Aviva was able to stack 6.06 % to 564.25 as it booked a FY pretax operating profit of £2.173 billion. Other financials followed, Legal & General, Standard Life, Old Mutual and Admiral rose 0.27 % to 1463p as its FY pretax profit fell 4 % to £357 million.
Other sectors that were on the rise included commercial supermarkets and tobacco. Tesco added 1.14 % to 246.03p, British Land rose 1.33 % to 859.75p and British American Tobacco was up 1.38 % to 3865.5p. Oil stocks edged up higher with crude, Wood Group added 2.07 % to 664.5p and Cairn Energy gained 1.9 % to 195.55 respectively.
There were approximately 25 blue-chip fallers. Rio Tinto shed 2.42 % to 2999p and Lonmin deferred 2.18 % to 139p. Sector pals followed in quick succession.
WM Sinclair was down 23.71 % to 37p which saw its FY underlying results materially misappropriated on the year and has appointed a new interim CEO at the same time launching its new transformation plan.
Bet fair was up 15.73 % to 2067p similarly hiked its path for FY 2015. It saw its primary earnings up to £118 million well up on earlier guidance for £97 million-£103 million.

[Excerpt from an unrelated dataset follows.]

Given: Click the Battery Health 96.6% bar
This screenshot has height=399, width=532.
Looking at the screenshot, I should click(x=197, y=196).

CAP-XX jumped 25.56 % to 1.13p after it cut losses despite its revenues barely picking up. In the meantime, Northern Petroleum was able to land at 12.59 % to 6.08 as it sealed a farm-out deal with Shell.
Better economic views
The Eurozone retail purchasing managers index fell to 46.4 in February from 46.6 the month prior. German factory plunged 3.9 % in January merely adjusting a seasonal swing in inflation after a revised gain of 4.4 % last year according to data by the Economic Ministry.

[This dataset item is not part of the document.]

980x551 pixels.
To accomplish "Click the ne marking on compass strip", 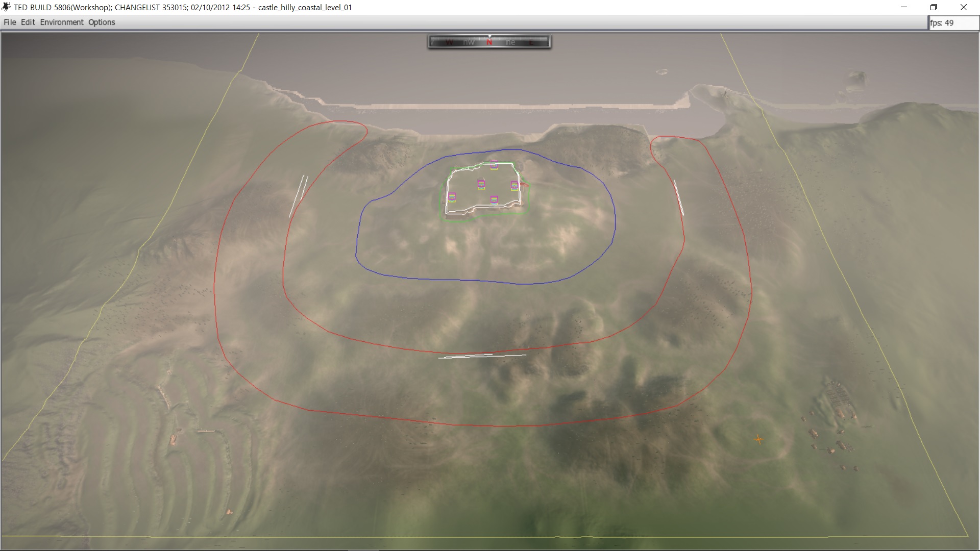I will click(x=510, y=42).
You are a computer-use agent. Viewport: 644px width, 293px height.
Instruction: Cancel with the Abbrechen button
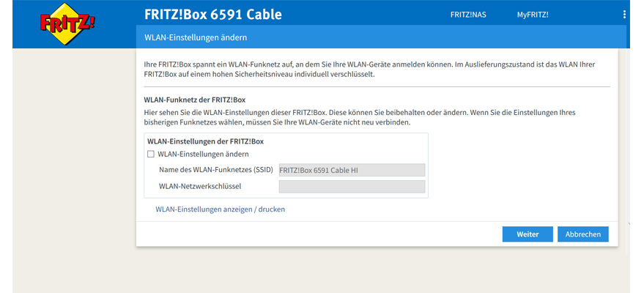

Genel Energy went up 9.85 % to 616.25p as 2014 numbers revealed its ability to generate cash in the current domestic market. Revenue defeated consensus, coming up at $520 against a predicted $501 million in the realised domestic price of $40 to $45 a barrel was better than what was expected.

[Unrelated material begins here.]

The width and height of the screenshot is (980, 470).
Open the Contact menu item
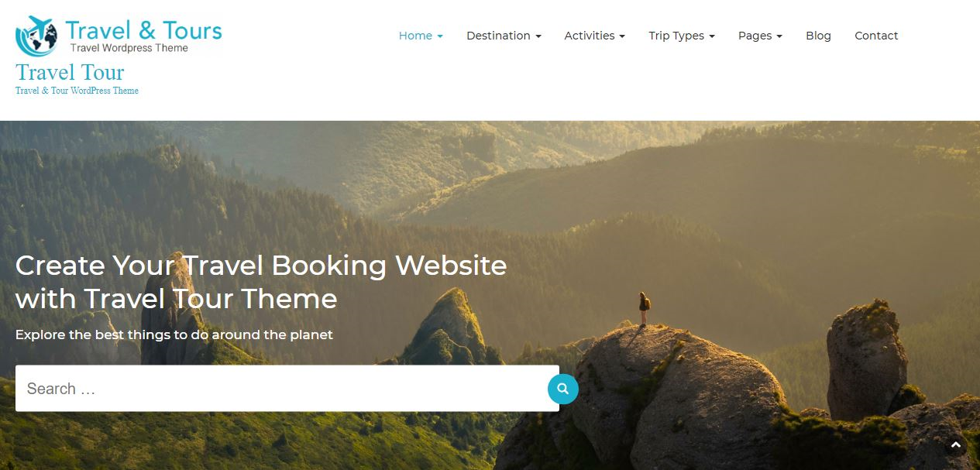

Hunting went up 7 % to 506.75 as 2014 resulted in a resilient lower oil prices. Pretax profits plummeted 20 % to $108.5 million on a number of impairments and the group chose not to offer guidance on 2015 provide that the market backdrop is highly volatile.
Vertu Motors (VTU) fell 6.75 % to 56.88p albeit the flagging record of the yearly sales and profits. The disappointing lack of much needed upgrades along with new car sales growth decelerating and margin pressure in secondhand cars lay behind the present share price declines.